Sunday, December 5, 2010

My Salad Situation

Am I goat? Why am I eating leaves?

An edamame salad
Salad, like yoga, seems to some to suggest a personality type more than anything. In a Zimbabwean vernacular, you call somebody “Sa-lad” (emphasis on the last syllable) if they are snootily moronic… bourgwaaaa… la-di-da… shee-shee-fu-fu... uppity… precious.

The idea of eating an array of mostly raw vegetables used to make me a little angry inside. It seemed to symbolize some sort of extreme self-deprivation… a kind of torture I was quite happy to leave to some suburban housewives somewhere. It was a little too western for my already overly-westernized African self. When I visited Los Angeles for the first time, I got off the plane starving and my friend took me to a salad restaurant. I wanted to smack him… and all the other twigs in the joint munching away on grass pretending to be satiated by some carb-less existence.


But I changed.

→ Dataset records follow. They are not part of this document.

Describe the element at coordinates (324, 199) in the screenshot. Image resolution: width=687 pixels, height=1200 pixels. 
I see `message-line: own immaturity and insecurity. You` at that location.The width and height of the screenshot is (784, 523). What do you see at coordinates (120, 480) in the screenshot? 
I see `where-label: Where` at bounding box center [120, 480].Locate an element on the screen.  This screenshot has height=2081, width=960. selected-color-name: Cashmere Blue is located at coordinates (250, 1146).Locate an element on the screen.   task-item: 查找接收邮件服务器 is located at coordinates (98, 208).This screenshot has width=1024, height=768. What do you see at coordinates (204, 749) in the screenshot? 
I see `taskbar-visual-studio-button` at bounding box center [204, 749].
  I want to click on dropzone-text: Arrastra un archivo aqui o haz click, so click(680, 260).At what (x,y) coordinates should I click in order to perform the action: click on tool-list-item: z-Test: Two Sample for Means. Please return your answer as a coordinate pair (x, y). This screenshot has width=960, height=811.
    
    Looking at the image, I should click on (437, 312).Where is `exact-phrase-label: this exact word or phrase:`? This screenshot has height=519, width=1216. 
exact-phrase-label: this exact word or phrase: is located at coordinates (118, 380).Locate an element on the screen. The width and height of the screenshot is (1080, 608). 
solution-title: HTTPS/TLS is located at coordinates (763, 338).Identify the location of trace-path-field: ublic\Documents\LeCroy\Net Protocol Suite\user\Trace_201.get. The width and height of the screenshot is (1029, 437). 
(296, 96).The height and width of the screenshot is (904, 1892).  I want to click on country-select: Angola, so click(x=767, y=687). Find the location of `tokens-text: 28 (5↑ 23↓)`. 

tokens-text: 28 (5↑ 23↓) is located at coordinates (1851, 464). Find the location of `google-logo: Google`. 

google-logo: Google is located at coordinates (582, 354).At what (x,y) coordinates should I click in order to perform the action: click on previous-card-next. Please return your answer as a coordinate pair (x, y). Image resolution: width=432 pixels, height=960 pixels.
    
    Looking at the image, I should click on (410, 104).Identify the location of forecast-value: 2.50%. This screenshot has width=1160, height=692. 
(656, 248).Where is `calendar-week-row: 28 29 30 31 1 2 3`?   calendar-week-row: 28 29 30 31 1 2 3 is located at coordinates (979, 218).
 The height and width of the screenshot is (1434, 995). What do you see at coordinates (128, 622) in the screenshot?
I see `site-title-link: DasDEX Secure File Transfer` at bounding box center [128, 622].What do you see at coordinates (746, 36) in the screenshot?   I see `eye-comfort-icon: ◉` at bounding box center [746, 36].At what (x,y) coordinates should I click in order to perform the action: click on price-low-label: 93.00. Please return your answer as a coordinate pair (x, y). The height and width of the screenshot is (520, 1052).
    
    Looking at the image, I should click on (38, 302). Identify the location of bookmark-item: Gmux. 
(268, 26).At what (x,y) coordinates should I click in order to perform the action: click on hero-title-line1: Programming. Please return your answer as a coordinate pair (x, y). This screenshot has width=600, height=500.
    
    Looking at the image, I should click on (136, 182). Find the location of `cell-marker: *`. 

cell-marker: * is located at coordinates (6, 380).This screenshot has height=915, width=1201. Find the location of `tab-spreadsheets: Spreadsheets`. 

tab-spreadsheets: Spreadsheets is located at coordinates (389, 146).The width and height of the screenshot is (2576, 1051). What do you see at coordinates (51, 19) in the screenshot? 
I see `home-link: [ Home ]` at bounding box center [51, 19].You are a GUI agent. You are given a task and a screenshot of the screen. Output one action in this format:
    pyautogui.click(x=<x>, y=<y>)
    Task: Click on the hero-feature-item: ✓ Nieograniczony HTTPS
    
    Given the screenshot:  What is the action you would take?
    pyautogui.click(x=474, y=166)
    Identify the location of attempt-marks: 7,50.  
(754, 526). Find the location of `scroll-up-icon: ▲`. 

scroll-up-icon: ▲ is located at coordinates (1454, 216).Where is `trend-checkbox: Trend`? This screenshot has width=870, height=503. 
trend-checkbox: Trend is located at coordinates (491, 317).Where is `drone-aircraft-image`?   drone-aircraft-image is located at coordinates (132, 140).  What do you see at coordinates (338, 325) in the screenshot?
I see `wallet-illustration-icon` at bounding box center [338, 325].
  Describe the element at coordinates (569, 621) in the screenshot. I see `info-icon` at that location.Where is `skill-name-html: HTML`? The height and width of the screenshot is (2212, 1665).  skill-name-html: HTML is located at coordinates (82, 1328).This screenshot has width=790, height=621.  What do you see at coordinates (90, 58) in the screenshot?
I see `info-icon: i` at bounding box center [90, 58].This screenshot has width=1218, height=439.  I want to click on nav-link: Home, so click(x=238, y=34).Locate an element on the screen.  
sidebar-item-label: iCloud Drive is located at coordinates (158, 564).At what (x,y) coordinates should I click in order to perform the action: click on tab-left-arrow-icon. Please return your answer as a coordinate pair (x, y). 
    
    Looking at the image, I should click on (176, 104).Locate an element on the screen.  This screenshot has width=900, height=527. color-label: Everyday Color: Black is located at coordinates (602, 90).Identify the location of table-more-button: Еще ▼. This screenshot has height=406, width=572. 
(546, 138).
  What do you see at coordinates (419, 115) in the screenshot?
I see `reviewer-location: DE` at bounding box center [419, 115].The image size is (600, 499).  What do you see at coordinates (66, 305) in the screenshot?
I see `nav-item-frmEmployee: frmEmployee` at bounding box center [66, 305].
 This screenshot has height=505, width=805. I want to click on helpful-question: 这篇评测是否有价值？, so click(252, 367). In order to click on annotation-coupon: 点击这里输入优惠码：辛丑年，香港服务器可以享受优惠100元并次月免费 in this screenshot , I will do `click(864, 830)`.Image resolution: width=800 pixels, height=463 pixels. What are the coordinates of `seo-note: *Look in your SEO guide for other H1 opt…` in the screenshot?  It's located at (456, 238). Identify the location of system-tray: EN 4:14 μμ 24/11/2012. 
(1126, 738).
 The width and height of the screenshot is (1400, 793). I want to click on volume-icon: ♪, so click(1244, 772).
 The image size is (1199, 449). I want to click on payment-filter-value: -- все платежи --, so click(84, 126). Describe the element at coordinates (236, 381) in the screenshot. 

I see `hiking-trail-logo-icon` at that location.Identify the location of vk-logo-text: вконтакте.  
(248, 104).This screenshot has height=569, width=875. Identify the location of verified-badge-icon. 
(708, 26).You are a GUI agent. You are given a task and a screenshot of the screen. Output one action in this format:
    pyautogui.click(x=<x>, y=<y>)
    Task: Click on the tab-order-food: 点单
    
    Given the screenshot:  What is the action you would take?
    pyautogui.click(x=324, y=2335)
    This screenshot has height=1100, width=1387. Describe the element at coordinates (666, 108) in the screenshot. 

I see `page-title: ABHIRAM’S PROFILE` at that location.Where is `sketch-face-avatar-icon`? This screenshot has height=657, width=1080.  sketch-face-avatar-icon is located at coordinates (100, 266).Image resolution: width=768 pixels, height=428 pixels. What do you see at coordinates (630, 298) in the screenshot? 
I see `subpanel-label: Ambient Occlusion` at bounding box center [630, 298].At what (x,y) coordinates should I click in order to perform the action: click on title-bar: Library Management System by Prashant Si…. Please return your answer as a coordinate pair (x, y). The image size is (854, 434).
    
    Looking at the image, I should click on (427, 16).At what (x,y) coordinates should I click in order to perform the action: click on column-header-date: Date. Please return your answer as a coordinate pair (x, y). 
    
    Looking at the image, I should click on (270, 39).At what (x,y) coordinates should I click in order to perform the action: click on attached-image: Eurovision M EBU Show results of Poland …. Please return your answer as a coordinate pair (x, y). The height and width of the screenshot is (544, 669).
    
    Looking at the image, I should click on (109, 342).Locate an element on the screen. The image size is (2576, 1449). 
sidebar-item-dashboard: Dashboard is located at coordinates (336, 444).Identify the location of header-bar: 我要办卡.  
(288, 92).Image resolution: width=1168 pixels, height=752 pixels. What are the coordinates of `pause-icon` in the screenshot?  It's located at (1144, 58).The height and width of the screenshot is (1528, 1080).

Over the past year or so, I’ve gotten into the whole salad thing… in kind of a big way. When I first moved to California, I was super-excited for what felt like all you can eat Mexican food all over the place. I drowned myself in chicken quesadillas... they tasted good. But these days, the idea of eating a chicken quesadilla does absolutely nothing for me. Aside from the fact that I don’t eat meat, my palate’s more excited by the bright and bold colors and complex of textures found in a giant salad bowl.


A spinach and berry salad with almond slivers
And size does matter! I discovered that part of the whole overeating and overweight thing had to do with the fact that I like to chew a lot… like I could eat a mountain of food. So, in a weird way, I get roughly the same amount of satisfaction sitting down and eating an entire giant bag of crisps (potato chips) as I do eating an entire giant bag of lettuce. I’ve done both, many-a-time. The difference is that one bag has about 1200 calories and the other has about 25. So… I pick the lettuce.

I’ve gotten really into the taste of fresh fruits and vegetables. And from eating them so often, I’ve reset my body, my appetite, my palate. I feel as though salad dressings hide or monopolize the taste. So I don’t use dressings, and I’m not into cheese (two things that… if you’re not cautious… can make your salad a de facto quesadilla… calorically-speaking). But I try to get the nice mixture of nutrients that a meal should have (carbs, protein, fats, vitamins, minerals, all that jazz). My salads have it all…fruits and vegetables and nuts and beans… hearty salads… good stuff. And when I munch away, I feel satisfied, energized, fueled and ready to roll.